▶ Information given:
_ _ _

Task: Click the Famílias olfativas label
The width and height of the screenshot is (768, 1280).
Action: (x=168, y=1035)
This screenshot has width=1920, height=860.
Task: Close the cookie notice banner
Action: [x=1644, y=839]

_ _ _

▶ What you need to do: From the first line to the last, give the data again exactly.

▶ Result below:
Task: Click the Famílias olfativas label
The width and height of the screenshot is (768, 1280).
Action: (x=168, y=1035)
This screenshot has width=1920, height=860.
Task: Close the cookie notice banner
Action: [x=1644, y=839]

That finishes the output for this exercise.